### Aim of the task
Write out all of the records below word for word, with nothing changed.

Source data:
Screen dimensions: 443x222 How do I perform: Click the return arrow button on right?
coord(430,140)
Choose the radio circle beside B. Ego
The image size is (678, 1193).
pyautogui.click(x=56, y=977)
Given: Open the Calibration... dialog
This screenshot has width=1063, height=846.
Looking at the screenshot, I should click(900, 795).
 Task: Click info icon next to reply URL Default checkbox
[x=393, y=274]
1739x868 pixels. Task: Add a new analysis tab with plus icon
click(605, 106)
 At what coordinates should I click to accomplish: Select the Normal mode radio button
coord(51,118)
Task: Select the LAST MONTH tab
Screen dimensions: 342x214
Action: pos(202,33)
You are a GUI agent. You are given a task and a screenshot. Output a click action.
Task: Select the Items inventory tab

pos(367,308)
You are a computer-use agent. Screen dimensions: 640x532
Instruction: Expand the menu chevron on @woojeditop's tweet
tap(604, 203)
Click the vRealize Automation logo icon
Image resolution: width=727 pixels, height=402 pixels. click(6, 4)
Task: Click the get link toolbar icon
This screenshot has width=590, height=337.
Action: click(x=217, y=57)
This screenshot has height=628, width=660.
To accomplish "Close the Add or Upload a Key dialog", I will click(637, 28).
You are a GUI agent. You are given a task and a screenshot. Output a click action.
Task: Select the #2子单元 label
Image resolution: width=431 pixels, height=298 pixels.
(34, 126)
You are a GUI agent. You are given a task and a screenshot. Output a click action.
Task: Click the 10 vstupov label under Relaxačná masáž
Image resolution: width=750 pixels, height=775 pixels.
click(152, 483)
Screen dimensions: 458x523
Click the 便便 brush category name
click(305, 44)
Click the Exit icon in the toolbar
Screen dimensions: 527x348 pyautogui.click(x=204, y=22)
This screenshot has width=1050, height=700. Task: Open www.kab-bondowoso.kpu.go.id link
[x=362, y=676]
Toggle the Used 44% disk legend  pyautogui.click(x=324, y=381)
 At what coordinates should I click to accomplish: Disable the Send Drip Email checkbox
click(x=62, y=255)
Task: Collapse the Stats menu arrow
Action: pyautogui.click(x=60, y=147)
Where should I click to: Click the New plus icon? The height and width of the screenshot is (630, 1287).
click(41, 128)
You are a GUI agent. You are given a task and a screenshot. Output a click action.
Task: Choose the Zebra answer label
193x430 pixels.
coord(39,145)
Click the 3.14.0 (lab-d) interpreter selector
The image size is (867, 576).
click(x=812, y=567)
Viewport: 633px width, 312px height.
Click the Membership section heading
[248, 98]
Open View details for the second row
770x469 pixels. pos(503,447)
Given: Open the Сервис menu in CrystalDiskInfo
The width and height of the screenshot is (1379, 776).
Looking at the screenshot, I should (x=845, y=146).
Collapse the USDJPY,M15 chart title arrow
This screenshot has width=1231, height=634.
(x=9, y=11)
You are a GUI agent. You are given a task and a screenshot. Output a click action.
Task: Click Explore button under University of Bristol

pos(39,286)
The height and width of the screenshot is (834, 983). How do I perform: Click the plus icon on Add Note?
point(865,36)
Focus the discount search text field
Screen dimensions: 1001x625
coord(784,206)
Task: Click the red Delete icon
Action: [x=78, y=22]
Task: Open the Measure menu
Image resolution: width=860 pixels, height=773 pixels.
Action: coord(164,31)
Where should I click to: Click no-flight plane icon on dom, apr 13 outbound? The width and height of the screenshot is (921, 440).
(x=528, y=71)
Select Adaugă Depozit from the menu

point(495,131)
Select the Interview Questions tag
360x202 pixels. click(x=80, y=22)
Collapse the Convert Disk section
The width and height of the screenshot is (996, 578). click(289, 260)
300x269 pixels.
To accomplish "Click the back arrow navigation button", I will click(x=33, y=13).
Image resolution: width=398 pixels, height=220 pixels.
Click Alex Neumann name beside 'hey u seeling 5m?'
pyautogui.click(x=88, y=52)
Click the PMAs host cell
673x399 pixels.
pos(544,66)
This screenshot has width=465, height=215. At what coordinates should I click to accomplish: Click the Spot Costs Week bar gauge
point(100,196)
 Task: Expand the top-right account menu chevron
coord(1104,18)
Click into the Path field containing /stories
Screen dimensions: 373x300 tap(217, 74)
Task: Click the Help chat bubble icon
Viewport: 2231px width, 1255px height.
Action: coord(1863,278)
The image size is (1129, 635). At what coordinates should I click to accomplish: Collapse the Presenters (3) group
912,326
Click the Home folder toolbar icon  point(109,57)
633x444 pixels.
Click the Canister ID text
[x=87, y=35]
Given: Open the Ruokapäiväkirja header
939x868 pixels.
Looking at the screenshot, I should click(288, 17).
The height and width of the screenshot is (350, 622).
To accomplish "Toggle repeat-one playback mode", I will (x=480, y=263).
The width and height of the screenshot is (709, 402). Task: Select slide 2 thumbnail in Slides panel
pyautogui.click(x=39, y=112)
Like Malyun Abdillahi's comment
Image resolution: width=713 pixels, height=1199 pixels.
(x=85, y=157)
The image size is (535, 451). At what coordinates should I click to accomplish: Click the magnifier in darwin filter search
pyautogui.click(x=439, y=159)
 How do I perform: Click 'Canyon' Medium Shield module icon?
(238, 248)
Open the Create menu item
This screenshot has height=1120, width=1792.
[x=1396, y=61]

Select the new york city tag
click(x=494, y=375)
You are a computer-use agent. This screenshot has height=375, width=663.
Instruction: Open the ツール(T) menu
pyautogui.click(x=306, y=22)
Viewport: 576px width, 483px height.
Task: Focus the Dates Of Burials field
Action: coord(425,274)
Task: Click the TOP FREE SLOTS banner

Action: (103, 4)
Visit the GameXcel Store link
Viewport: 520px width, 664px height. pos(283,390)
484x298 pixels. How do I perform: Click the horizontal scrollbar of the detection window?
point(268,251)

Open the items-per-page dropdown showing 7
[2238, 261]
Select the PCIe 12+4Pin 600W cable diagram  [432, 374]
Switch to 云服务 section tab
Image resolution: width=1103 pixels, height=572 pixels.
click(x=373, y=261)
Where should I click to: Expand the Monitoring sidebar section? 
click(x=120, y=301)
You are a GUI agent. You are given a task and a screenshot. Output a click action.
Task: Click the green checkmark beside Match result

### Output of the exercise
Screen dimensions: 443x222 How do I perform: Click the return arrow button on right?
coord(430,140)
Choose the radio circle beside B. Ego
The image size is (678, 1193).
pyautogui.click(x=56, y=977)
Given: Open the Calibration... dialog
This screenshot has width=1063, height=846.
Looking at the screenshot, I should click(900, 795).
 Task: Click info icon next to reply URL Default checkbox
[x=393, y=274]
1739x868 pixels. Task: Add a new analysis tab with plus icon
click(605, 106)
 At what coordinates should I click to accomplish: Select the Normal mode radio button
coord(51,118)
Task: Select the LAST MONTH tab
Screen dimensions: 342x214
Action: pos(202,33)
You are a GUI agent. You are given a task and a screenshot. Output a click action.
Task: Select the Items inventory tab

pos(367,308)
You are a computer-use agent. Screen dimensions: 640x532
Instruction: Expand the menu chevron on @woojeditop's tweet
tap(604, 203)
Click the vRealize Automation logo icon
Image resolution: width=727 pixels, height=402 pixels. click(6, 4)
Task: Click the get link toolbar icon
This screenshot has width=590, height=337.
Action: click(x=217, y=57)
This screenshot has height=628, width=660.
To accomplish "Close the Add or Upload a Key dialog", I will click(637, 28).
You are a GUI agent. You are given a task and a screenshot. Output a click action.
Task: Select the #2子单元 label
Image resolution: width=431 pixels, height=298 pixels.
(34, 126)
You are a GUI agent. You are given a task and a screenshot. Output a click action.
Task: Click the 10 vstupov label under Relaxačná masáž
Image resolution: width=750 pixels, height=775 pixels.
click(152, 483)
Screen dimensions: 458x523
Click the 便便 brush category name
click(305, 44)
Click the Exit icon in the toolbar
Screen dimensions: 527x348 pyautogui.click(x=204, y=22)
This screenshot has width=1050, height=700. Task: Open www.kab-bondowoso.kpu.go.id link
[x=362, y=676]
Toggle the Used 44% disk legend  pyautogui.click(x=324, y=381)
 At what coordinates should I click to accomplish: Disable the Send Drip Email checkbox
click(x=62, y=255)
Task: Collapse the Stats menu arrow
Action: pyautogui.click(x=60, y=147)
Where should I click to: Click the New plus icon? The height and width of the screenshot is (630, 1287).
click(41, 128)
You are a GUI agent. You are given a task and a screenshot. Output a click action.
Task: Choose the Zebra answer label
193x430 pixels.
coord(39,145)
Click the 3.14.0 (lab-d) interpreter selector
The image size is (867, 576).
click(x=812, y=567)
Viewport: 633px width, 312px height.
Click the Membership section heading
[248, 98]
Open View details for the second row
770x469 pixels. pos(503,447)
Given: Open the Сервис menu in CrystalDiskInfo
The width and height of the screenshot is (1379, 776).
Looking at the screenshot, I should (x=845, y=146).
Collapse the USDJPY,M15 chart title arrow
This screenshot has width=1231, height=634.
(x=9, y=11)
You are a GUI agent. You are given a task and a screenshot. Output a click action.
Task: Click Explore button under University of Bristol

pos(39,286)
The height and width of the screenshot is (834, 983). How do I perform: Click the plus icon on Add Note?
point(865,36)
Focus the discount search text field
Screen dimensions: 1001x625
coord(784,206)
Task: Click the red Delete icon
Action: [x=78, y=22]
Task: Open the Measure menu
Image resolution: width=860 pixels, height=773 pixels.
Action: coord(164,31)
Where should I click to: Click no-flight plane icon on dom, apr 13 outbound? The width and height of the screenshot is (921, 440).
(x=528, y=71)
Select Adaugă Depozit from the menu

point(495,131)
Select the Interview Questions tag
360x202 pixels. click(x=80, y=22)
Collapse the Convert Disk section
The width and height of the screenshot is (996, 578). click(289, 260)
300x269 pixels.
To accomplish "Click the back arrow navigation button", I will click(x=33, y=13).
Image resolution: width=398 pixels, height=220 pixels.
Click Alex Neumann name beside 'hey u seeling 5m?'
pyautogui.click(x=88, y=52)
Click the PMAs host cell
673x399 pixels.
pos(544,66)
This screenshot has width=465, height=215. At what coordinates should I click to accomplish: Click the Spot Costs Week bar gauge
point(100,196)
 Task: Expand the top-right account menu chevron
coord(1104,18)
Click into the Path field containing /stories
Screen dimensions: 373x300 tap(217, 74)
Task: Click the Help chat bubble icon
Viewport: 2231px width, 1255px height.
Action: coord(1863,278)
The image size is (1129, 635). At what coordinates should I click to accomplish: Collapse the Presenters (3) group
912,326
Click the Home folder toolbar icon  point(109,57)
633x444 pixels.
Click the Canister ID text
[x=87, y=35]
Given: Open the Ruokapäiväkirja header
939x868 pixels.
Looking at the screenshot, I should click(288, 17).
The height and width of the screenshot is (350, 622).
To accomplish "Toggle repeat-one playback mode", I will (x=480, y=263).
The width and height of the screenshot is (709, 402). Task: Select slide 2 thumbnail in Slides panel
pyautogui.click(x=39, y=112)
Like Malyun Abdillahi's comment
Image resolution: width=713 pixels, height=1199 pixels.
(x=85, y=157)
The image size is (535, 451). At what coordinates should I click to accomplish: Click the magnifier in darwin filter search
pyautogui.click(x=439, y=159)
 How do I perform: Click 'Canyon' Medium Shield module icon?
(238, 248)
Open the Create menu item
This screenshot has height=1120, width=1792.
[x=1396, y=61]

Select the new york city tag
click(x=494, y=375)
You are a computer-use agent. This screenshot has height=375, width=663.
Instruction: Open the ツール(T) menu
pyautogui.click(x=306, y=22)
Viewport: 576px width, 483px height.
Task: Focus the Dates Of Burials field
Action: coord(425,274)
Task: Click the TOP FREE SLOTS banner

Action: (103, 4)
Visit the GameXcel Store link
Viewport: 520px width, 664px height. pos(283,390)
484x298 pixels. How do I perform: Click the horizontal scrollbar of the detection window?
point(268,251)

Open the items-per-page dropdown showing 7
[2238, 261]
Select the PCIe 12+4Pin 600W cable diagram  [432, 374]
Switch to 云服务 section tab
Image resolution: width=1103 pixels, height=572 pixels.
click(x=373, y=261)
Where should I click to: Expand the Monitoring sidebar section? 
click(x=120, y=301)
You are a GUI agent. You are given a task and a screenshot. Output a click action.
Task: Click the green checkmark beside Match result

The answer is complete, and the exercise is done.